=== Records for processing ===
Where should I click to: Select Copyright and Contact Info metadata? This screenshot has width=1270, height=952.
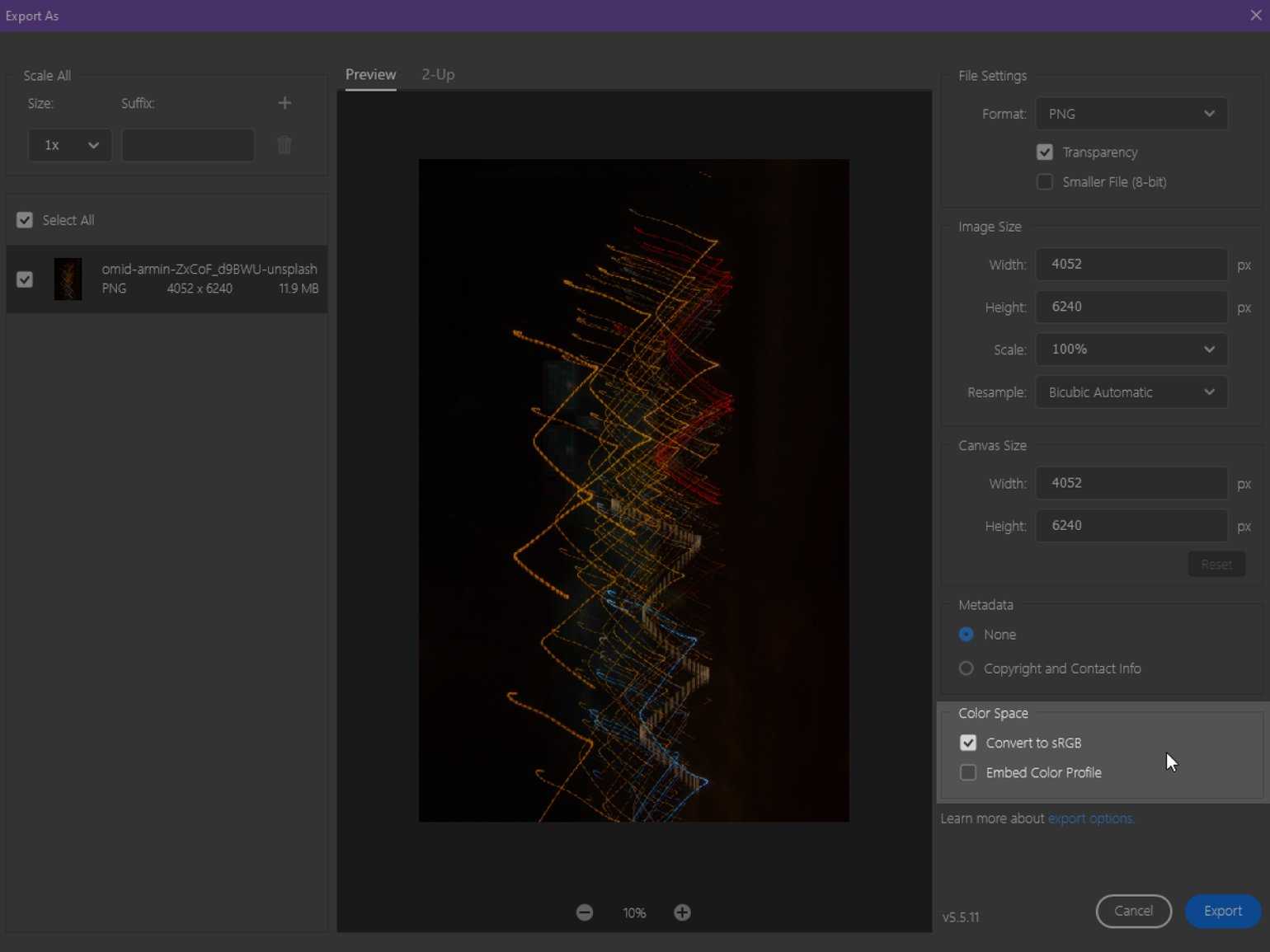967,668
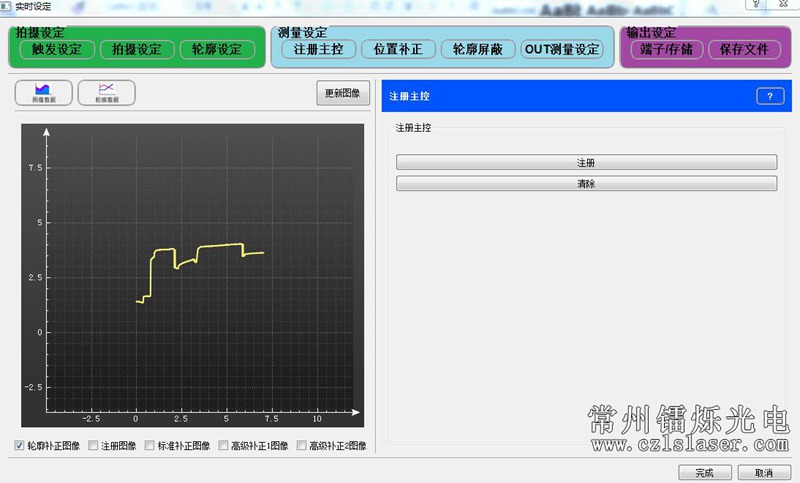Image resolution: width=800 pixels, height=483 pixels.
Task: Select the 轮廓设定 profile settings tab
Action: [x=217, y=49]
===
Copy the records word for word, leaving no picture in the copy.

### Exercise solution
Where should I click to: Select Copyright and Contact Info metadata? This screenshot has width=1270, height=952.
967,668
Image resolution: width=800 pixels, height=483 pixels.
Task: Select the 轮廓设定 profile settings tab
Action: [x=217, y=49]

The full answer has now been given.